With the pictures removed, please write out every line below exactly as given.
** THE INPUT follows **
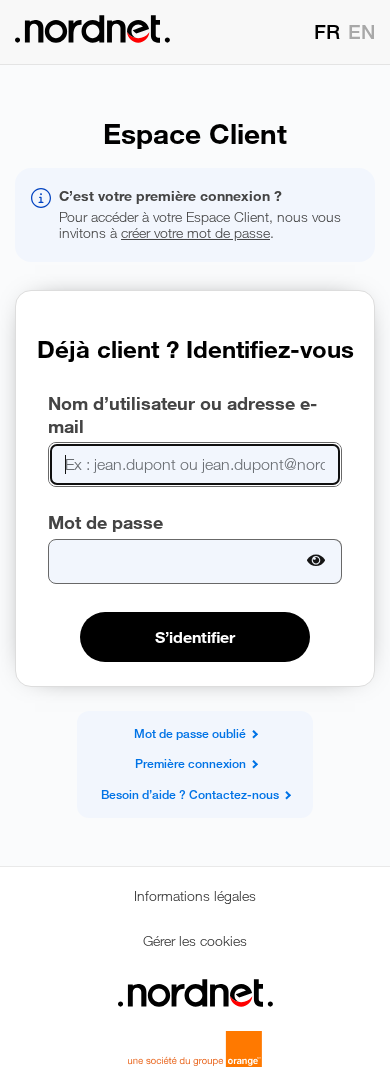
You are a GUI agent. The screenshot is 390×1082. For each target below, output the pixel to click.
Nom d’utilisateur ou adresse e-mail (182, 414)
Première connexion (190, 764)
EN (361, 32)
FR (327, 32)
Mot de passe (105, 522)
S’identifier (195, 637)
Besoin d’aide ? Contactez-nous (190, 795)
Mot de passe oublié (190, 734)
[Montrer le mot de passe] (316, 561)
** End of THE INPUT **
» **ANSWER TO THIS PROBLEM**
You are a GUI agent. The screenshot is 390×1082. For each target below, output the pixel to click.
Nom d’utilisateur ou adresse e-mail (182, 414)
Première connexion (190, 764)
EN (361, 32)
FR (327, 32)
Mot de passe (105, 522)
S’identifier (195, 637)
Besoin d’aide ? Contactez-nous (190, 795)
Mot de passe oublié (190, 734)
[Montrer le mot de passe] (316, 561)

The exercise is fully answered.